Introduction
The concept of exercise as medicine is as ancient as the practice of medicine itself, with records dating over two millennia of physicians formally advising on exercise in India, Rome and Greece.1 For over a century, Western medicine has favoured pharmacological or ‘disease-centred’ approaches and currently few physicians provide specific recommendations to their patients on exercise.2 Physical inactivity is recognised as a global health problem,3 and is considered to be the fourth major cause of death worldwide.4 In most countries, the majority of adults do not meet physical activity guidelines (PAGL) and, tragically, millions of human beings die every year as a consequence of simply being inactive.5 The financial fall-out of physical inactivity is enormous, with sedentary patients costing over US$1500 per patient per year more than active patients.6 Conservatively estimated, the cost of physical inactivity to the global economy is INT$ 53.8 billion.7 Hundreds of billions of dollars are spent on medications each year,8 but exercising can be free of charge.
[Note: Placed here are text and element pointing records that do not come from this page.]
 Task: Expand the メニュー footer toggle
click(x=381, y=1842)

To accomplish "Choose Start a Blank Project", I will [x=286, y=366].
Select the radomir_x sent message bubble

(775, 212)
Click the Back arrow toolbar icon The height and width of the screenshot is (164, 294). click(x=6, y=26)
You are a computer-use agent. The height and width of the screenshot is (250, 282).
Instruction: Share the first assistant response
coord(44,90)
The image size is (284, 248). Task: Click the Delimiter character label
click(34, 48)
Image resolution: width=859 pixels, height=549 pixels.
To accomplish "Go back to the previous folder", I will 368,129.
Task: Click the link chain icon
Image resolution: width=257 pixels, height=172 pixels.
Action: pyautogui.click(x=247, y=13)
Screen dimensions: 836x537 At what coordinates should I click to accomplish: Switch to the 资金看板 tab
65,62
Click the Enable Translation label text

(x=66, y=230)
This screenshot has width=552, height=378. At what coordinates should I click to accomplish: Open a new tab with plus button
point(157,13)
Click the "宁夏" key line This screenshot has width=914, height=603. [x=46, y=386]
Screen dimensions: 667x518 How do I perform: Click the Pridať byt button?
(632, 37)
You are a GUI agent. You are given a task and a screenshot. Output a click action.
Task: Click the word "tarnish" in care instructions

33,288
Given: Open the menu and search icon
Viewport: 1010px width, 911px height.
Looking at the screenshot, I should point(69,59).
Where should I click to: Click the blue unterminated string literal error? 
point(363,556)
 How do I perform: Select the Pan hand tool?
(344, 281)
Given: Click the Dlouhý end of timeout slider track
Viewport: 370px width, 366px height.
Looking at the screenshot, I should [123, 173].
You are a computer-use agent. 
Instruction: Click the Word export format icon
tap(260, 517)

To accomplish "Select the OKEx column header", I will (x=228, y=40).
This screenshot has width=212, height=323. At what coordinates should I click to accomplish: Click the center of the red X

Furthermore, exercise has the fortunate ‘side effects’ of promoting self-esteem and quality of life.9
International guidelines consistently state that the minimum dose of exercise for health benefits is 150 min of moderate intensity or 75 min of vigorous intensity physical activity (PA) per week.10 11 Recent research has reported that even a smaller increase in exercise levels and less time spent sedentary was associated with reduced mortality, prompting the ‘move more, sit less’ message.12 The American College of Sports medicine have advocated that exercise levels be recorded as a vital sign by physicians at every patient visit and issued a ‘call to action’ to engage current and future physicians.13 Reconceptualising exercise as a vital sign,14 15 followed by a brief intervention, such as exercise prescription (EP), could act as an impetus for the patient in implementing behavioural change.16
Systematic reviews have recommended better quality studies of interventions for improving exercise levels,17 18 but it seems that interventions conducted in primary care are generally cost effective,19 and EP is among the most cost-effective intervention of those studied.20 In terms of efficacy, promotion of exercise to sedentary adults in primary care can increase levels at 12 months.21 Structured approaches to EP have been trialled with positive outcomes for PA levels.22 23 In this context, it is disappointing that it continues to be “under-prescribed and under-utilised”.24 It seems that general practitioners (GPs) are receptive to promoting exercise, but ‘individual and organisational barriers’ must be overcome.25 The authors are not aware of any study that has reviewed the literature reporting experiences and perspectives of GPs and patients in this regard. The aim of this study was to review contemporaneous published research to investigate those experiences and perspectives and specifically to (a) identify barriers to prescribing exercise; (b) to identify barriers to adhering to EPs and (c) to identify levers toward a process that may overcome them.